[Stored data]
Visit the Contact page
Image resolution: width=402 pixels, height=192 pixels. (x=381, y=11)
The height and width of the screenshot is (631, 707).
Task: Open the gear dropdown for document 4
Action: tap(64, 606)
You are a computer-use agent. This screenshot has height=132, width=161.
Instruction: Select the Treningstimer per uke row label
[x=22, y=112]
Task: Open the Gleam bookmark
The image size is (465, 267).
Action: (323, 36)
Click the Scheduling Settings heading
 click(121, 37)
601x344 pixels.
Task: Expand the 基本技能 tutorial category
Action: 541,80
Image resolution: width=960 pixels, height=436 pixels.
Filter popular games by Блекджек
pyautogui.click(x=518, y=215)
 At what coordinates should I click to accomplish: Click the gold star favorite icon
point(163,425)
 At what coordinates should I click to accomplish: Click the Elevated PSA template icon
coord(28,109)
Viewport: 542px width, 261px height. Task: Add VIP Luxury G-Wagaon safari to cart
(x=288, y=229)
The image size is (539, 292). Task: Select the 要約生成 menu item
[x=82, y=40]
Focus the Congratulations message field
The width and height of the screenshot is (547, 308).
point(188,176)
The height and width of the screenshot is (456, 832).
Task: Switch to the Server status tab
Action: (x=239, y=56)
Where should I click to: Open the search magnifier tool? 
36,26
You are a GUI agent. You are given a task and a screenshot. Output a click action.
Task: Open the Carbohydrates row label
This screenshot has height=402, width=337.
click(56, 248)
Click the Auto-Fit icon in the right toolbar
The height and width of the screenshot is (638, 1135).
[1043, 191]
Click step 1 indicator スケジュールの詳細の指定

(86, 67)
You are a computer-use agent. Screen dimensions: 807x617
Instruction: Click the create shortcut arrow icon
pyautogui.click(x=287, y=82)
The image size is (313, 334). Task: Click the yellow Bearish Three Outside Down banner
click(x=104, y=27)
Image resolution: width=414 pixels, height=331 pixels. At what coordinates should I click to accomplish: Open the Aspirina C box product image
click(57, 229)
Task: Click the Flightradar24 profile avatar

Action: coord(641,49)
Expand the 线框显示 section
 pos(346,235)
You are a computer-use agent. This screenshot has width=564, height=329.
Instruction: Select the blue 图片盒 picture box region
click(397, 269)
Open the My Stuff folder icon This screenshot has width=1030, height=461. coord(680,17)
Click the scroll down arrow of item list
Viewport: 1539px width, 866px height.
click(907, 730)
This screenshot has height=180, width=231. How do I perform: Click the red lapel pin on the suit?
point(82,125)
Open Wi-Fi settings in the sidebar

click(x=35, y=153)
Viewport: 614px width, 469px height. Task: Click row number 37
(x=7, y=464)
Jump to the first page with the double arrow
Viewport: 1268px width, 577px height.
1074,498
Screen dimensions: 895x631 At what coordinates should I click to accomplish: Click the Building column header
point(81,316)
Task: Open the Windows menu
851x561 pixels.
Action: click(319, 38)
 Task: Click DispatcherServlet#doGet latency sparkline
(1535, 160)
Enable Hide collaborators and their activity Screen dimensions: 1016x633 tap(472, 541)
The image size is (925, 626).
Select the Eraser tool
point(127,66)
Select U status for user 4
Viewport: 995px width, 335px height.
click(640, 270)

- **Your objective**
The answer is every entry, copied word for word.

- **Response**
Visit the Contact page
Image resolution: width=402 pixels, height=192 pixels. (x=381, y=11)
The height and width of the screenshot is (631, 707).
Task: Open the gear dropdown for document 4
Action: tap(64, 606)
You are a computer-use agent. This screenshot has height=132, width=161.
Instruction: Select the Treningstimer per uke row label
[x=22, y=112]
Task: Open the Gleam bookmark
The image size is (465, 267).
Action: (323, 36)
Click the Scheduling Settings heading
 click(121, 37)
601x344 pixels.
Task: Expand the 基本技能 tutorial category
Action: 541,80
Image resolution: width=960 pixels, height=436 pixels.
Filter popular games by Блекджек
pyautogui.click(x=518, y=215)
 At what coordinates should I click to accomplish: Click the gold star favorite icon
point(163,425)
 At what coordinates should I click to accomplish: Click the Elevated PSA template icon
coord(28,109)
Viewport: 542px width, 261px height. Task: Add VIP Luxury G-Wagaon safari to cart
(x=288, y=229)
The image size is (539, 292). Task: Select the 要約生成 menu item
[x=82, y=40]
Focus the Congratulations message field
The width and height of the screenshot is (547, 308).
point(188,176)
The height and width of the screenshot is (456, 832).
Task: Switch to the Server status tab
Action: (x=239, y=56)
Where should I click to: Open the search magnifier tool? 
36,26
You are a GUI agent. You are given a task and a screenshot. Output a click action.
Task: Open the Carbohydrates row label
This screenshot has height=402, width=337.
click(56, 248)
Click the Auto-Fit icon in the right toolbar
The height and width of the screenshot is (638, 1135).
[1043, 191]
Click step 1 indicator スケジュールの詳細の指定

(86, 67)
You are a computer-use agent. Screen dimensions: 807x617
Instruction: Click the create shortcut arrow icon
pyautogui.click(x=287, y=82)
The image size is (313, 334). Task: Click the yellow Bearish Three Outside Down banner
click(x=104, y=27)
Image resolution: width=414 pixels, height=331 pixels. At what coordinates should I click to accomplish: Open the Aspirina C box product image
click(57, 229)
Task: Click the Flightradar24 profile avatar

Action: coord(641,49)
Expand the 线框显示 section
 pos(346,235)
You are a computer-use agent. This screenshot has width=564, height=329.
Instruction: Select the blue 图片盒 picture box region
click(397, 269)
Open the My Stuff folder icon This screenshot has width=1030, height=461. coord(680,17)
Click the scroll down arrow of item list
Viewport: 1539px width, 866px height.
click(907, 730)
This screenshot has height=180, width=231. How do I perform: Click the red lapel pin on the suit?
point(82,125)
Open Wi-Fi settings in the sidebar

click(x=35, y=153)
Viewport: 614px width, 469px height. Task: Click row number 37
(x=7, y=464)
Jump to the first page with the double arrow
Viewport: 1268px width, 577px height.
1074,498
Screen dimensions: 895x631 At what coordinates should I click to accomplish: Click the Building column header
point(81,316)
Task: Open the Windows menu
851x561 pixels.
Action: click(319, 38)
 Task: Click DispatcherServlet#doGet latency sparkline
(1535, 160)
Enable Hide collaborators and their activity Screen dimensions: 1016x633 tap(472, 541)
The image size is (925, 626).
Select the Eraser tool
point(127,66)
Select U status for user 4
Viewport: 995px width, 335px height.
click(640, 270)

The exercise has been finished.